É Rocha e Rio, Negro Léo
A Intervenção Oral do Protagonista
Por Vitor Velloso
Durante a Mostra de Tiradentes 2020
Uma das sessões mais polêmicas durante a 23ª Mostra de Cinema de Tiradentes, pela Mostra Olhos Livres, foi a nova obra de Paula Gaitán, “É Rocha e Rio, Negro Léo”. Todo o falatório não vem necessariamente de uma questão política, mas sim de uma provocação estética que acabou afastando muito o público da experiência.
O documentário é uma longa conversa com o artista Negro Léo, com participação da cantora, compositora e cineasta Ava Rocha, onde durante uma tarde na residência de seu personagem central, escutamos diversas falas acerca de cultura, política, música e drogas. Porém, o que torna o filme uma provocação formal tão contundente é sua duração de cento e cinquenta e sete minutos, com planos longuíssimos, com a quase ausência de movimentação na câmera. O exercício de linguagem, centraliza de forma quase impositiva a necessidade de se escutar as falas de Negro Léo.
Com sua duração arrastada, advinda desse prolongamento dos planos, a experiência de “É Rocha e Rio, Negro Léo” é íntima, pois o espectador não é enganado pela montagem em nenhum momento, mas arrasta essas falas à um local de fluxo de consciência que torna tudo muito encantador. isto porque a capacidade de falar sobre uma pluralidade infinita de assuntos, ainda que com o custo de perder a construção que buscava inicialmente, recusa o corte da direção e amplifica ainda mais parte do trabalho do artista. Não à toa, durante a maior parte do tempo, não se aprofunda tanto na carreira do protagonista, mas sim na verve do mesmo em conseguir capilarizar todo seu pensamento em uma estrutura que se fragmenta com o tempo, mas adquire força através dessa liberação enérgica durante suas performances.

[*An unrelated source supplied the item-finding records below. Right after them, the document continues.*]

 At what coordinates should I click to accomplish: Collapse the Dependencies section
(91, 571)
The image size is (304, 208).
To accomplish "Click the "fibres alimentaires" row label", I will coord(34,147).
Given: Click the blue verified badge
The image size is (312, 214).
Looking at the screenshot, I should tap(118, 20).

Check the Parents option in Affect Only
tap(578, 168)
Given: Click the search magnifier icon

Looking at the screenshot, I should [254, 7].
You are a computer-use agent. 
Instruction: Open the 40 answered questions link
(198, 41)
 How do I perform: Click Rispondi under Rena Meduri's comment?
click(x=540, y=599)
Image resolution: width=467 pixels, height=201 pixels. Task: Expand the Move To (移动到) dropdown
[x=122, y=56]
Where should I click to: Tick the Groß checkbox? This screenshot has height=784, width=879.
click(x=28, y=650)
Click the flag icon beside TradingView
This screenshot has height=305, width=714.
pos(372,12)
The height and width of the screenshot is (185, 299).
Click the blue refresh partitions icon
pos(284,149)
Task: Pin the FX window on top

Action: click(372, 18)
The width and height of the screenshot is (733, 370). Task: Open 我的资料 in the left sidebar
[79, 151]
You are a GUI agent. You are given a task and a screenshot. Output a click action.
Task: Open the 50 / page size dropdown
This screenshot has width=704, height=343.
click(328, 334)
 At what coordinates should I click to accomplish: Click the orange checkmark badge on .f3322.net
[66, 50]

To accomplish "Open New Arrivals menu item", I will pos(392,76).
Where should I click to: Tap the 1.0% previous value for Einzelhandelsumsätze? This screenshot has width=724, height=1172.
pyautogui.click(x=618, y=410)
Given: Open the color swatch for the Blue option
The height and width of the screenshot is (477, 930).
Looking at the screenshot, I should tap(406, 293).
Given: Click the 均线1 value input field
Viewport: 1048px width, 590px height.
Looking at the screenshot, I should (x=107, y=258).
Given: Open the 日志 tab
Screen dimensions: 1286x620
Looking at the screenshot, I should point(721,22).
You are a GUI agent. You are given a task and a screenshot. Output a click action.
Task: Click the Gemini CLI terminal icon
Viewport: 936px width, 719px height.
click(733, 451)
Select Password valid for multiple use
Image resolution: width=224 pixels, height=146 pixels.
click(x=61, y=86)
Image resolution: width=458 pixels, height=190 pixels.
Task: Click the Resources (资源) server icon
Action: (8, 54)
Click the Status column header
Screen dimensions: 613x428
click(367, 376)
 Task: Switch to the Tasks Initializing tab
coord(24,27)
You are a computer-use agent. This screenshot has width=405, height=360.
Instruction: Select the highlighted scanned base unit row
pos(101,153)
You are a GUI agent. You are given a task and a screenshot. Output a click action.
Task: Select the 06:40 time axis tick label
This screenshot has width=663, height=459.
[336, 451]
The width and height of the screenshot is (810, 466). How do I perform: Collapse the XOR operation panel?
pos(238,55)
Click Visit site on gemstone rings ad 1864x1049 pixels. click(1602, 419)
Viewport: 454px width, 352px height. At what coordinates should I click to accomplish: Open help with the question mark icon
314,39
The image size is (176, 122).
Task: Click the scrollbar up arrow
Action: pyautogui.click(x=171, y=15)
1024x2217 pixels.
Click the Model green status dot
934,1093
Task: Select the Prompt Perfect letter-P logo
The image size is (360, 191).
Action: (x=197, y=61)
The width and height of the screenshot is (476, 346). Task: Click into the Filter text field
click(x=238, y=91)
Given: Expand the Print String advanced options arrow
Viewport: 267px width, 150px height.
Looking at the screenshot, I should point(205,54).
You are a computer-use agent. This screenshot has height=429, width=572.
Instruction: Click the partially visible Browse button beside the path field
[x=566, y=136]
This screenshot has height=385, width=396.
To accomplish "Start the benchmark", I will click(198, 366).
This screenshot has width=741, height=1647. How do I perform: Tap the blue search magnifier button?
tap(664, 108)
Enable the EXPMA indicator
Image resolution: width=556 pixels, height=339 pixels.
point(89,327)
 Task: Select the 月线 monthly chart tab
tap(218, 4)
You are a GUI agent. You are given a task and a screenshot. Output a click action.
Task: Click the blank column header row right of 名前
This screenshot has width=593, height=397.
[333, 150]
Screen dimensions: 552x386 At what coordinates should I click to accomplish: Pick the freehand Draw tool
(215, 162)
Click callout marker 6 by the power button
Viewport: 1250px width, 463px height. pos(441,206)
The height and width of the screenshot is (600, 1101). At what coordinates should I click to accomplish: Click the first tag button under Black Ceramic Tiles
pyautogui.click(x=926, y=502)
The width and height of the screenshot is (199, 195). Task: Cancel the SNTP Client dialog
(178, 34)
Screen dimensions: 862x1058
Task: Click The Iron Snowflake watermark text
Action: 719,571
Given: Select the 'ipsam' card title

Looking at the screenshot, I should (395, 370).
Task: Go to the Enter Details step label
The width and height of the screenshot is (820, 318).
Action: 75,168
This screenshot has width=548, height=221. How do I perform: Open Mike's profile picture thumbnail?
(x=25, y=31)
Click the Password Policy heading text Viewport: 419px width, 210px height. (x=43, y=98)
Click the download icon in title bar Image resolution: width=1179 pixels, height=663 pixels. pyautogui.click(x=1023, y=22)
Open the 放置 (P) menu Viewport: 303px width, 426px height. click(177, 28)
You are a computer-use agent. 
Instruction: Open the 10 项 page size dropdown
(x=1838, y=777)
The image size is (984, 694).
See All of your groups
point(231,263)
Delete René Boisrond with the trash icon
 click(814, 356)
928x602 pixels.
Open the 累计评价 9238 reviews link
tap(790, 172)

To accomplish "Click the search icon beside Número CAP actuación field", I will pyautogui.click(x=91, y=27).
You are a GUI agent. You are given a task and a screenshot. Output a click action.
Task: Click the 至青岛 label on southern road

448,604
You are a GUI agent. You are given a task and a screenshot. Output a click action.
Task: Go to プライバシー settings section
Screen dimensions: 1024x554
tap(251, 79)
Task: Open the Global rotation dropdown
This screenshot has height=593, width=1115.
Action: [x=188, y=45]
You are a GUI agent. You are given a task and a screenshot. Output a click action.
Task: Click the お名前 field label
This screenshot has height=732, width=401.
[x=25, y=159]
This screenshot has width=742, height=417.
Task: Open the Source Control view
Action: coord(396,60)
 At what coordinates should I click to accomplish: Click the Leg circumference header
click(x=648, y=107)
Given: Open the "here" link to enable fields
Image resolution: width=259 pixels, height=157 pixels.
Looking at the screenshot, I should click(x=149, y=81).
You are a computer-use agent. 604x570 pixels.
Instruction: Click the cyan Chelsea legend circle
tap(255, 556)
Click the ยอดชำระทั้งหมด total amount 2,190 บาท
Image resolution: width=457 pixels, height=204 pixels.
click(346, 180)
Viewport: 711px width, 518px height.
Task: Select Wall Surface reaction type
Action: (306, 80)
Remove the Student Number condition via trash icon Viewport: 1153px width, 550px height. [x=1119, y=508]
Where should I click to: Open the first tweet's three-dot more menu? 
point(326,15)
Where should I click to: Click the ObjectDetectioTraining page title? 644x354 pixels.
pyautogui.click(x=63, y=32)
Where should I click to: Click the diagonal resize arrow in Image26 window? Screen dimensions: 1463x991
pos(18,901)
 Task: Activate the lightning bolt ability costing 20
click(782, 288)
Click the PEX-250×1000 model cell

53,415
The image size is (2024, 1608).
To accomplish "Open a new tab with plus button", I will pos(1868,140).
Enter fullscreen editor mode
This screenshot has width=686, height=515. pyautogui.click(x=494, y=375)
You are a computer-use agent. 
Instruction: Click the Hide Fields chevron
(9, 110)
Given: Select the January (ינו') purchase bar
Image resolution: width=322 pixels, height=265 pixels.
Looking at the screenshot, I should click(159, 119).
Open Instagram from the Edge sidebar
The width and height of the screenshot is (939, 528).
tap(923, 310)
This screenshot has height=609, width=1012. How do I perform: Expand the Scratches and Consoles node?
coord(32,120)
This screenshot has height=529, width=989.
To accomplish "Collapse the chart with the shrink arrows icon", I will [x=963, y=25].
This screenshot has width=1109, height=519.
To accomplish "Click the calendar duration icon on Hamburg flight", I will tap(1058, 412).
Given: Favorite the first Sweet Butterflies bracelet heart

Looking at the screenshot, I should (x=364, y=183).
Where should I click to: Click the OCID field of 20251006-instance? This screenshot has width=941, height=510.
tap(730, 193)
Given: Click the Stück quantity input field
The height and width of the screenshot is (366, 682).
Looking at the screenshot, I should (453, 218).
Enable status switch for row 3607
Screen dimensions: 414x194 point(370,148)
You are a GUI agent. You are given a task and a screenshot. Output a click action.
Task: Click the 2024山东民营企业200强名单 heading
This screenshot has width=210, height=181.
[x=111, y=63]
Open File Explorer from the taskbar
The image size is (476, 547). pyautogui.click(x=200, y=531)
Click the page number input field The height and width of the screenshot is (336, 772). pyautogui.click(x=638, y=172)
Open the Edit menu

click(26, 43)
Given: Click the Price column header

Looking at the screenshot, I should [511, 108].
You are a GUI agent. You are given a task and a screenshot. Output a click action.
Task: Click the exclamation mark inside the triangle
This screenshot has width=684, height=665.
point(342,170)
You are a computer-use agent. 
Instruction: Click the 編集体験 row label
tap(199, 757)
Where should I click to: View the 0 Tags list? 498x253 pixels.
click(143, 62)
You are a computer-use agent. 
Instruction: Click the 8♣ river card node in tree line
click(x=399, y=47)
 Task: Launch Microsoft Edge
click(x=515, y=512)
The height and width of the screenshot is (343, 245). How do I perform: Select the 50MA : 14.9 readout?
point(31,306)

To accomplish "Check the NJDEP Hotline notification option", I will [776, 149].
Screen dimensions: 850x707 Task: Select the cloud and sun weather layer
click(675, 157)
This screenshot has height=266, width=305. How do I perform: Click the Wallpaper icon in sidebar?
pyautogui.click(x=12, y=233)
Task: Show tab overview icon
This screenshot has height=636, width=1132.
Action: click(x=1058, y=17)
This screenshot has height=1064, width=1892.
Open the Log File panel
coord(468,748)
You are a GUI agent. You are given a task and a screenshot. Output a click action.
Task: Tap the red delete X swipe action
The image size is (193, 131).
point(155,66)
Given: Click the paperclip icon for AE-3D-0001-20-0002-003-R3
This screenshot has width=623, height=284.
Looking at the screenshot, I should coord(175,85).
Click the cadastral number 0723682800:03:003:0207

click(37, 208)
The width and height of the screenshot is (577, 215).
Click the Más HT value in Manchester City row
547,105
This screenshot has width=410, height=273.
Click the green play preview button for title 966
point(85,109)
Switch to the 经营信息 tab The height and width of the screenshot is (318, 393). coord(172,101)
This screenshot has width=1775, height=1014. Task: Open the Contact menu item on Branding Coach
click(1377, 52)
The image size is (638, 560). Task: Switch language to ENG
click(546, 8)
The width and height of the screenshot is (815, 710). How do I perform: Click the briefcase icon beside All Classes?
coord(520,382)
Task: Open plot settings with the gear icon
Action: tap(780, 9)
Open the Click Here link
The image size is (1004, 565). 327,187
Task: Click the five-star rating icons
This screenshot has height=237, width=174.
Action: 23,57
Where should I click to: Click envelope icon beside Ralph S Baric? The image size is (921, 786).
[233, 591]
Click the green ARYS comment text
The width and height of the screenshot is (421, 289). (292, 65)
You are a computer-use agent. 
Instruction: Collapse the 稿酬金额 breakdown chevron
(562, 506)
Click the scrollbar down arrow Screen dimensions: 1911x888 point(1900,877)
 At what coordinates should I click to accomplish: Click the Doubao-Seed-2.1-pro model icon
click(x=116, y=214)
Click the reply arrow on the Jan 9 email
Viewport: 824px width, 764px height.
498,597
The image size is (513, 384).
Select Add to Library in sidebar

O espectador que não está familiarizado com Negro Léo, pode vir a se sentir afastado de toda a construção de “É Rocha e Rio, Negro Léo”, visto que a primeira e única performance presente no documentário é o último plano do mesmo. A escolha bastante consciente está diretamente ligada com a estrutura que Paula implica à sua obra, de estar em constante movimento político em seu conteúdo (a partir de seu objeto central), mas de não interferir em toda essa parábola desenfreada que ocorre diante da câmera. E dentro destas falas, algumas de teor político mais inflamado, parte do público de esquerda (que se alinha constantemente com o posicionamento do cantor) pode vir a se chocar com essas opiniões. Porém, a lucidez como os argumentos são construídos nos demonstra que o choque ao ouvir alguma divergências possíveis transforma todo o processo dialético político e artístico em um frenesi de surdez e ignorância que só tende a aumentar. Vide o lado oposto do cenário contemporâneo atual ter se unido de maneira quase a projetar uma ideia única de sociedade que apoia diretamente seu governo, sem críticas ou espaços para tal.
Ao costurar seus argumentos através da exposição de um show que faria na China uma semana depois das filmagens, o assunto drogas surge na pauta e, com ele, seu processo criativo. É onde o longa-metragem consegue arrancar boas expressões do espectador, pois a espontaneidade se torna um elemento fundamental daquela encenação acidental, elevando todo o espírito da obra a uma jovialidade própria de seu personagem. Este, empolgado, mostra parte de sua coleção de discos e exibe o último álbum de sua namorada Ava Rocha, “Trança”, com sorriso pleno no rosto de quem sabe o impacto desse lançamento na carreira dela.
Se Paula Gaitán (de “A Noite“, “Exilados no Vulcão“) encontra motivo para esta dilatação temporal fora da padronagem cinematográfica habitual, não encontra necessidade de responder sobre isso no debate que se sucedeu à sessão. Além do mais, as intenções são tão claras e dialéticas que qualquer tentativa de estruturar uma fala acerca dessa escolha estética e formal esvaziaria a obra. Ainda que o eixo geral seja Negro Léo, a composição da linguagem, a estruturação desses caminhos todos, é da cineasta. Negar isso é desacreditar que até o incômodo gerado durante a sessão é provocado por ela. Um argumento tão moralista quanto ignorante em essência.
“É Rocha e Rio, Negro Léo” é uma obra provocadora, que consegue manter a atenção de todos durante seu tempo dilatado e debater uma quantidade de assuntos invejáveis. Cansativo sim, mas uma tarde inteira escutando aquilo que talvez lhe atinja, por conta de suas atitudes, possivelmente deve vir a causar desconforto. Esse deverá ser trabalhado de maneira absolutamente objetiva com sua subjetividade. Do contrário, meus pêsames.